High Resolution Top-Down MS/MS Reveals Single Amino Acid Sequence Polymorphisms in Rat Cardiac Troponin

Abstract

Heterotrimeric cardiac troponin (cTn) is a critical component of the thin filament regulatory complex. Two of the three subunits, cTnI and cTnT, are expressed only in cardiac muscle and are widely used in the clinic as serum biomarkers of cardiac injury. cTnI and cTnT are subject to extensive post-translational modification such as proteolysis and phosphorylation, but linking modification patterns to function remains a major challenge. In order to obtain a global view of the state of post-translational modification of cTn, we are performing high resolution top-down mass spectrometry on cTn subunits isolated from native tissues. Whole cTn complexes affinity purified from a single rat heart were analyzed in a 7 Tesla Thermo LTQ-FT-ICR mass spectrometer equipped with an ESI source.

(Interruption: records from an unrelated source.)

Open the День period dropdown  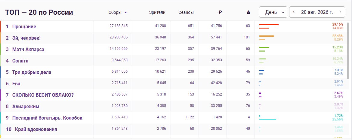click(273, 12)
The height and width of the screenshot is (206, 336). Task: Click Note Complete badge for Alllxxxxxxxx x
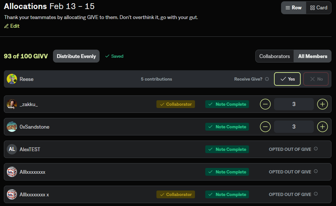[x=227, y=194]
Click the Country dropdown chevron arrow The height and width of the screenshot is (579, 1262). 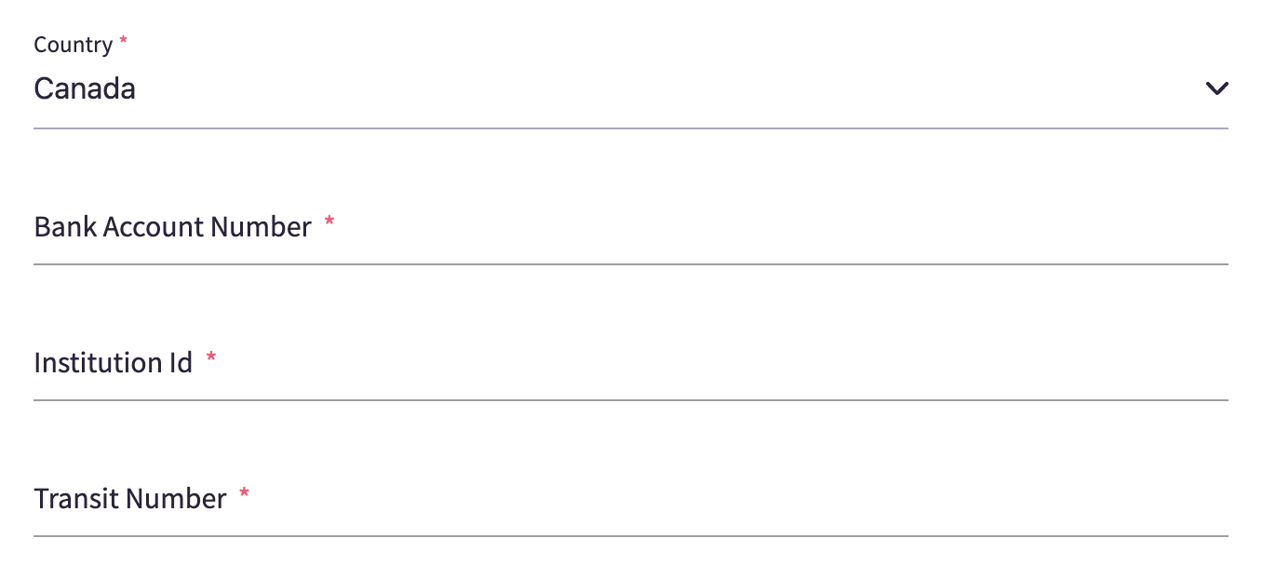[1216, 88]
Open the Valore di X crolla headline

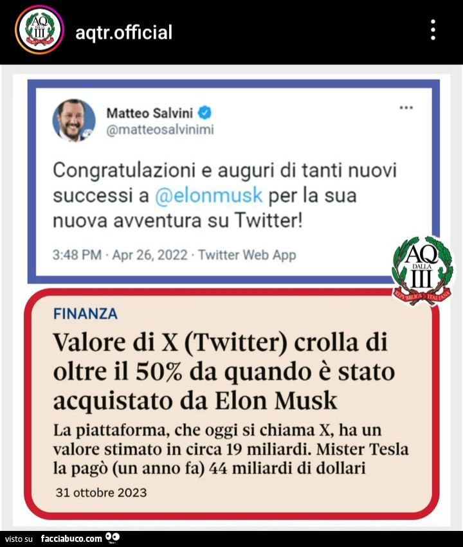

High resolution MS spectra of cTn from healthy adult rats showed molecular ions for intact cTnT and cTnI as well as phosphorylation and acetylation patterns similar to human cTnI (Zabrouskov et al., 2008 Mol Cell Proteomics, in press). ‘Shadow peaks’ of similar intensity to parent peaks were detected exhibiting masses of cTnI + 16 Da and cTnT + 128 Da, suggestive of single amino acid polymorphisms. Tandem mass spectrometry (MS/MS) analysis by ECD and CAD fragmentation of intact and protease-digested cTn subunits localized an Ala/Ser polymorphism at residue 7 of cTnI, and an additional Gln within a 3 residue alternative splice site beginning at residue 192 of cTnT. High resolution top-down MS/MS has revealed intriguing heterogeneity not only in the extent of phosphorylation, but also in amino acid sequences of cTnI and cTnT even within a single rat heart. Supported by NIH, AHA, UW-CVRC & Wisconsin Partnership for a Healthy Future.